(Raw records)
::::
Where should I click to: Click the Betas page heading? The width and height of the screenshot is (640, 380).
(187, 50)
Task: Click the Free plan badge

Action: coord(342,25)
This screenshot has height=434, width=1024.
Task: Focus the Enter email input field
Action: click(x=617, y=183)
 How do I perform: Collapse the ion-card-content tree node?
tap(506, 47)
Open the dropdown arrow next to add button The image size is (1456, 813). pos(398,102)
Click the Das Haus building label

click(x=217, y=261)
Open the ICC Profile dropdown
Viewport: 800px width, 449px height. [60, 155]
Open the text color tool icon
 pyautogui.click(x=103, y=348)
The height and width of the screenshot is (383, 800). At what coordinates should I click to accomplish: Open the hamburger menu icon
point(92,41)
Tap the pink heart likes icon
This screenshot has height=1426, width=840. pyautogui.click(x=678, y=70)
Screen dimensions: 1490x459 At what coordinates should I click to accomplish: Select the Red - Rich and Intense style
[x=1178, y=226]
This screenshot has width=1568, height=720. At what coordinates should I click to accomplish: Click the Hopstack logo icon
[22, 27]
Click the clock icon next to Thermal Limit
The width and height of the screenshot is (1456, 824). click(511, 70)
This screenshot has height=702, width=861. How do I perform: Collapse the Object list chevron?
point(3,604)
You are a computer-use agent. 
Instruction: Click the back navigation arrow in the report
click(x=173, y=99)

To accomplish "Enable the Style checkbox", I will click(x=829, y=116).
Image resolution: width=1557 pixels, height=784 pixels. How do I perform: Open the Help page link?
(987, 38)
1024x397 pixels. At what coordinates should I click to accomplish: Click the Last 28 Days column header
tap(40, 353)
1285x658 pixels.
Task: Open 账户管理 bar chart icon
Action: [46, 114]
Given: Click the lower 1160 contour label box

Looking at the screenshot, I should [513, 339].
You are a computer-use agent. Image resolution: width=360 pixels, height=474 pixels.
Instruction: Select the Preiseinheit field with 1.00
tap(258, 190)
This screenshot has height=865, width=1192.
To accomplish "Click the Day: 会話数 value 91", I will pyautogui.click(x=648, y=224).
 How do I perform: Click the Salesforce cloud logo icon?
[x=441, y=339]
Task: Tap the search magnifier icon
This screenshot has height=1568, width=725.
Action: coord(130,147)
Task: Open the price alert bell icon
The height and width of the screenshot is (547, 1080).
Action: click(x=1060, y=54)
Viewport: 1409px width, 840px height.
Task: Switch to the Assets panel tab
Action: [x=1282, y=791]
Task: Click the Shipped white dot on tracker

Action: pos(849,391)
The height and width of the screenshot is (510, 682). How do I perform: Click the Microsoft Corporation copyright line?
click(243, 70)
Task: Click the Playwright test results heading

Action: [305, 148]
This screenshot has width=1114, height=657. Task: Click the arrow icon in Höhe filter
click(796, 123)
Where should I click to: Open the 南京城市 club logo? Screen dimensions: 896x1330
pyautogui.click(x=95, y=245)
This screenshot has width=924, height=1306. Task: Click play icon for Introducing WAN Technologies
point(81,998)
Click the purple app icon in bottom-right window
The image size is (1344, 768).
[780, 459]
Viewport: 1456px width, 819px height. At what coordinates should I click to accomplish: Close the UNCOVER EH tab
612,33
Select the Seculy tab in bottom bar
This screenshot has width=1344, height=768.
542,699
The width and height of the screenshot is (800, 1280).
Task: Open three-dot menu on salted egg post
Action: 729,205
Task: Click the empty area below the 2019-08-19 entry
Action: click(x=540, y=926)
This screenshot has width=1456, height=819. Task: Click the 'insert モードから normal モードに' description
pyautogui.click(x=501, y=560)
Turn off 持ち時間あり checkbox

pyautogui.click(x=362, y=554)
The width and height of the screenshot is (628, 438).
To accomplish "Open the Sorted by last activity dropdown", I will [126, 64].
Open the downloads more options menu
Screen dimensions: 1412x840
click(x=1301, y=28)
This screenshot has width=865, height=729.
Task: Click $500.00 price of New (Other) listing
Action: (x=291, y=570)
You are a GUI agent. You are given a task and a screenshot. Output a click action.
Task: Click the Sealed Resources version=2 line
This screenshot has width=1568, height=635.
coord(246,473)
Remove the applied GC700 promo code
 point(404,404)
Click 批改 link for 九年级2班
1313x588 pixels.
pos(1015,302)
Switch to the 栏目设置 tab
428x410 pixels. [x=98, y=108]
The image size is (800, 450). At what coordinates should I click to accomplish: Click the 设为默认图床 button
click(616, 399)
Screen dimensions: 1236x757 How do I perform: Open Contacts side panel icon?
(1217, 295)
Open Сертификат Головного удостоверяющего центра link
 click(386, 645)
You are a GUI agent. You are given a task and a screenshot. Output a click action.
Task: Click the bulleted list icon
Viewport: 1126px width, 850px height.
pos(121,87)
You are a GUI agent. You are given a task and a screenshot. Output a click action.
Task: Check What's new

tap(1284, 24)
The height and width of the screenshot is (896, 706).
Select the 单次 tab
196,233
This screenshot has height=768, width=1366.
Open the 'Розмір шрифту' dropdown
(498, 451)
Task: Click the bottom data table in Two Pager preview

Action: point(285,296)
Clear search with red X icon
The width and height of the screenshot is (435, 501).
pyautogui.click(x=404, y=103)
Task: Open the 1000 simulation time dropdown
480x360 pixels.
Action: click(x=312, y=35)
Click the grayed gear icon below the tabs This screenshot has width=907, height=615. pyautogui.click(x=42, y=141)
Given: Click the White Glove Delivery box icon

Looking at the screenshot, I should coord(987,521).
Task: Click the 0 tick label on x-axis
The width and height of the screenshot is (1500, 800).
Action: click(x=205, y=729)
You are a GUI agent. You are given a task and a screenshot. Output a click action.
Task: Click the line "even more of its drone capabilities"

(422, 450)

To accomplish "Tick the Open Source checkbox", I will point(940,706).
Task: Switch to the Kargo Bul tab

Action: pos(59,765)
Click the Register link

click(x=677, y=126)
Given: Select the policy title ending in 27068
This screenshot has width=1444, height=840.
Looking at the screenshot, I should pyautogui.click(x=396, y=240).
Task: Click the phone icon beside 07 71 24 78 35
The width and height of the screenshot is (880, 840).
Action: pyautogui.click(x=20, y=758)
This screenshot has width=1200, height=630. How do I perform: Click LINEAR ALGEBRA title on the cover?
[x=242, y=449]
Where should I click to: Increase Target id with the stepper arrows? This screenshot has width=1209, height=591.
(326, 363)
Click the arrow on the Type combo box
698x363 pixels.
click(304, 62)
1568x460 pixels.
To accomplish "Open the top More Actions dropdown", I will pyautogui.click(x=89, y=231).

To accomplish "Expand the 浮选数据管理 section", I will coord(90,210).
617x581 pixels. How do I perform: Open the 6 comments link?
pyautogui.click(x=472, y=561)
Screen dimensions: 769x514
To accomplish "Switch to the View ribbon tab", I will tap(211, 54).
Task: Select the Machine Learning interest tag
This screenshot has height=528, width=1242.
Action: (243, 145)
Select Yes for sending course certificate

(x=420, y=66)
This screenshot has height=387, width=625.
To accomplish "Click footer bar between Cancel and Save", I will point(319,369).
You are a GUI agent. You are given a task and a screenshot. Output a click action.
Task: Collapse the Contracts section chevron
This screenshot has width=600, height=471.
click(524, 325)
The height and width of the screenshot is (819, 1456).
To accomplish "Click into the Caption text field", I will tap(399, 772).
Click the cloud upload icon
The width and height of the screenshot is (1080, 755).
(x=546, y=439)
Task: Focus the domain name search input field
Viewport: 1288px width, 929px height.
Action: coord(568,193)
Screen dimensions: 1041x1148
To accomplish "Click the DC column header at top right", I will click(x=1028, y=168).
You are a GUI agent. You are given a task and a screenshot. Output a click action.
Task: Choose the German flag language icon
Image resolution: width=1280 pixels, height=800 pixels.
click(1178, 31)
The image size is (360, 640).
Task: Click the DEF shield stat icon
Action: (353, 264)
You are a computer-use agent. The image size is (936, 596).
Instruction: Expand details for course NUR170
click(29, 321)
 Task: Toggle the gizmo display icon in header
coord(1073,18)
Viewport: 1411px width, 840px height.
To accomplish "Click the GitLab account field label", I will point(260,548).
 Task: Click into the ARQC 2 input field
::::
Copy out the data from the line containing "1024x397 pixels. At" through the line containing "pyautogui.click(x=95, y=245)", including both of those lines, with no changes.

1024x397 pixels. At what coordinates should I click to accomplish: Click the Last 28 Days column header
tap(40, 353)
1285x658 pixels.
Task: Open 账户管理 bar chart icon
Action: [46, 114]
Given: Click the lower 1160 contour label box

Looking at the screenshot, I should [513, 339].
You are a computer-use agent. Image resolution: width=360 pixels, height=474 pixels.
Instruction: Select the Preiseinheit field with 1.00
tap(258, 190)
This screenshot has height=865, width=1192.
To accomplish "Click the Day: 会話数 value 91", I will pyautogui.click(x=648, y=224).
 How do I perform: Click the Salesforce cloud logo icon?
[x=441, y=339]
Task: Tap the search magnifier icon
This screenshot has height=1568, width=725.
Action: coord(130,147)
Task: Open the price alert bell icon
The height and width of the screenshot is (547, 1080).
Action: click(x=1060, y=54)
Viewport: 1409px width, 840px height.
Task: Switch to the Assets panel tab
Action: [x=1282, y=791]
Task: Click the Shipped white dot on tracker

Action: pos(849,391)
The height and width of the screenshot is (510, 682). How do I perform: Click the Microsoft Corporation copyright line?
click(243, 70)
Task: Click the Playwright test results heading

Action: [305, 148]
This screenshot has width=1114, height=657. Task: Click the arrow icon in Höhe filter
click(796, 123)
Where should I click to: Open the 南京城市 club logo? Screen dimensions: 896x1330
pyautogui.click(x=95, y=245)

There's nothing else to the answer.